WHAT YOU ARE ASKED TO DO:
Your output consists solely of the lines from the one that contains "Given: Click the AD tool name tag" to the end of the material, each reproduced exactly; pictures do not belong in it.

EXERCISE DATA:
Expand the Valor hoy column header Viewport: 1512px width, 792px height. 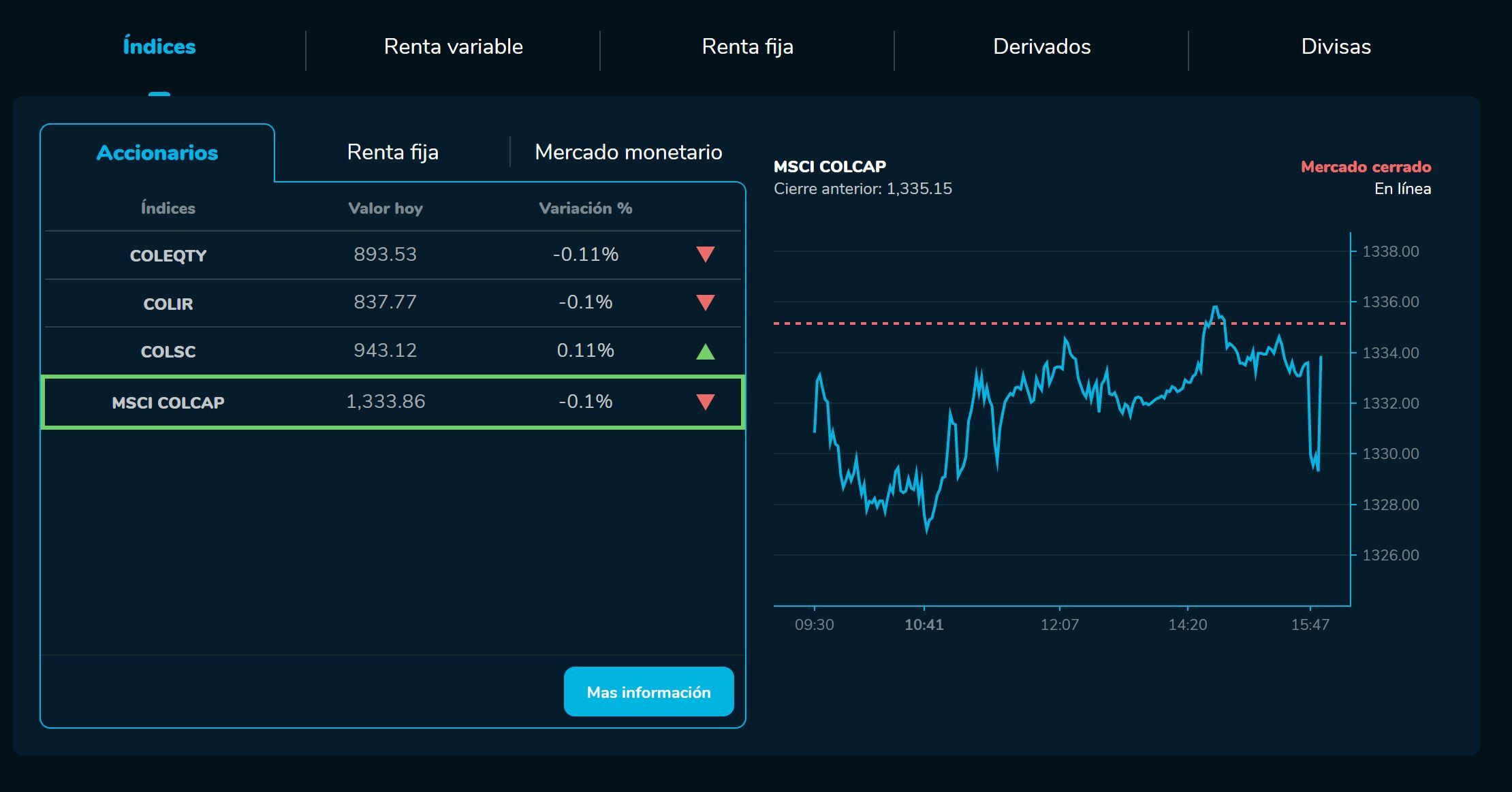385,208
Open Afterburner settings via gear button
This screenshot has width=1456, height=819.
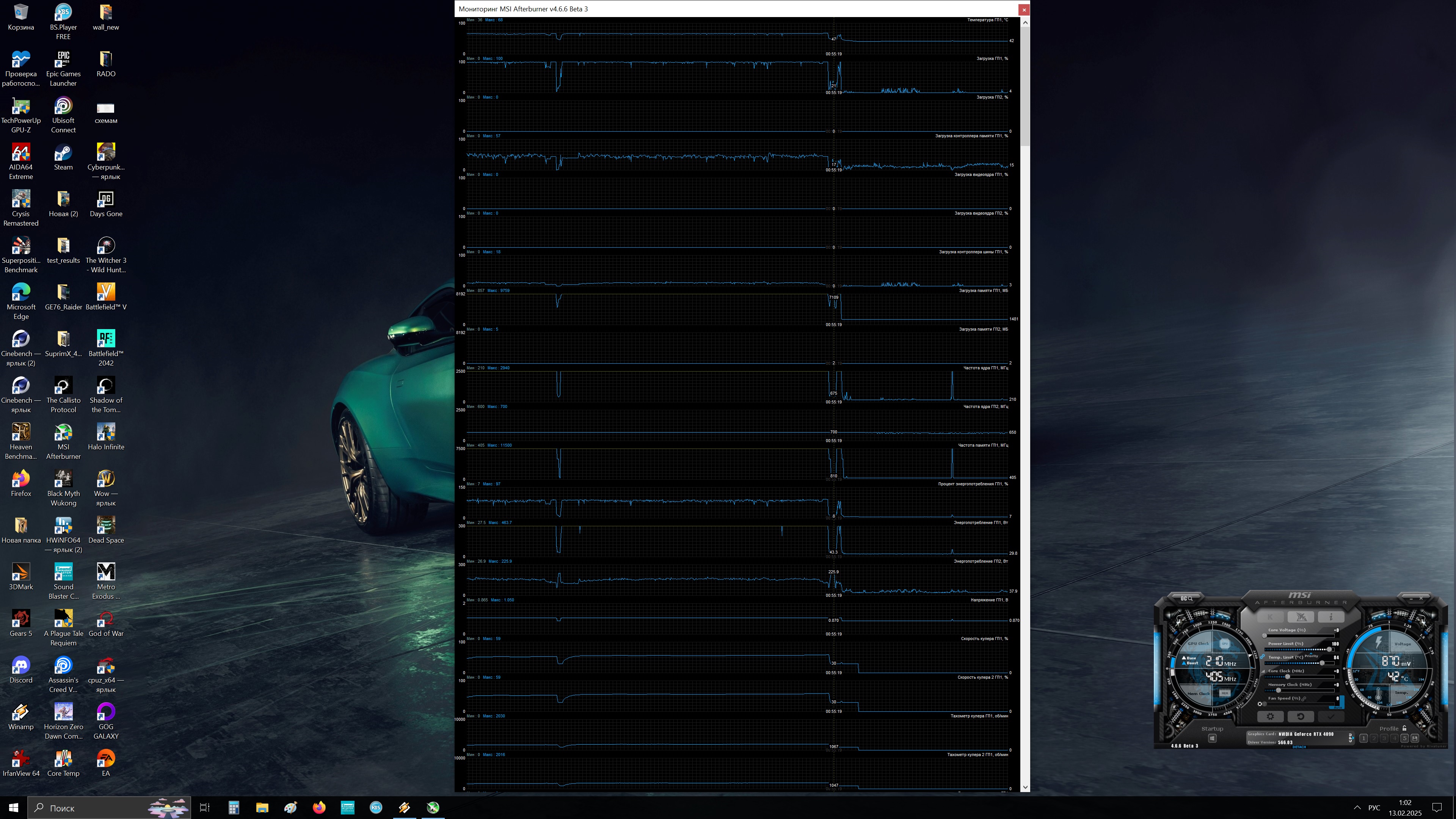[x=1271, y=716]
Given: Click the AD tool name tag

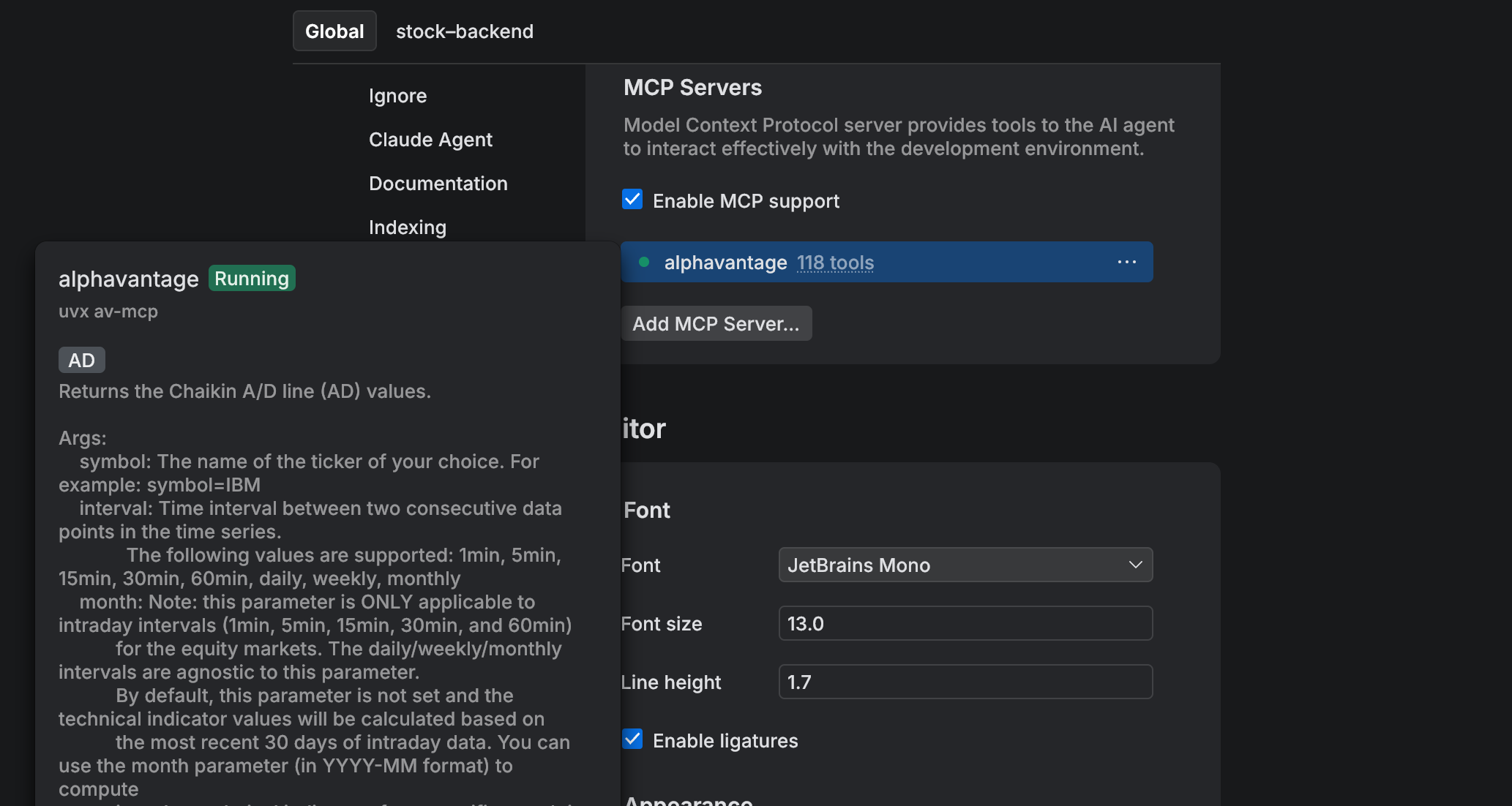Looking at the screenshot, I should (x=81, y=360).
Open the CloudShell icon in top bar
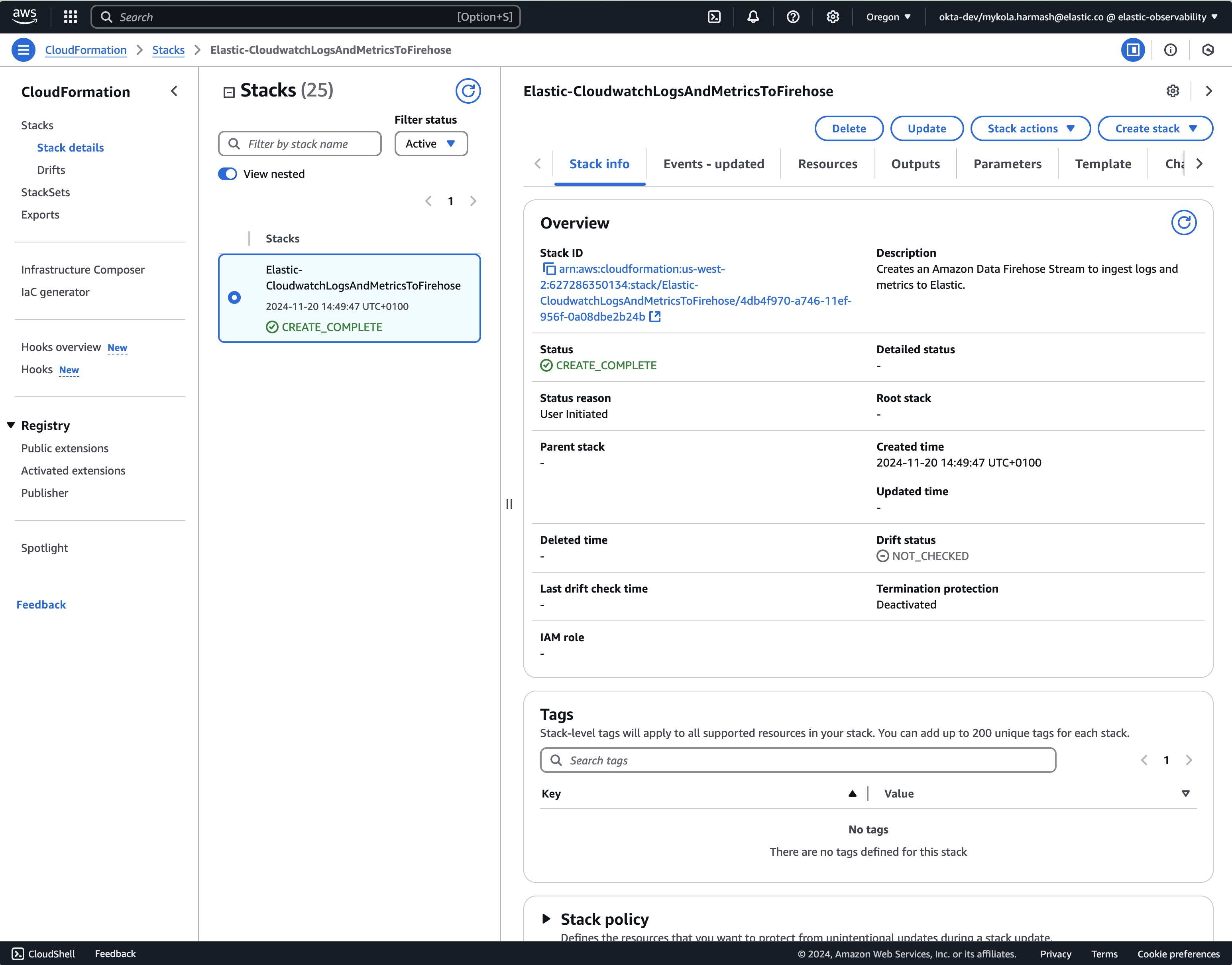1232x965 pixels. coord(714,17)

ANSWER FOR THE TASK:
Given: Click the AD tool name tag

Looking at the screenshot, I should (x=81, y=360).
Open the CloudShell icon in top bar
1232x965 pixels. coord(714,17)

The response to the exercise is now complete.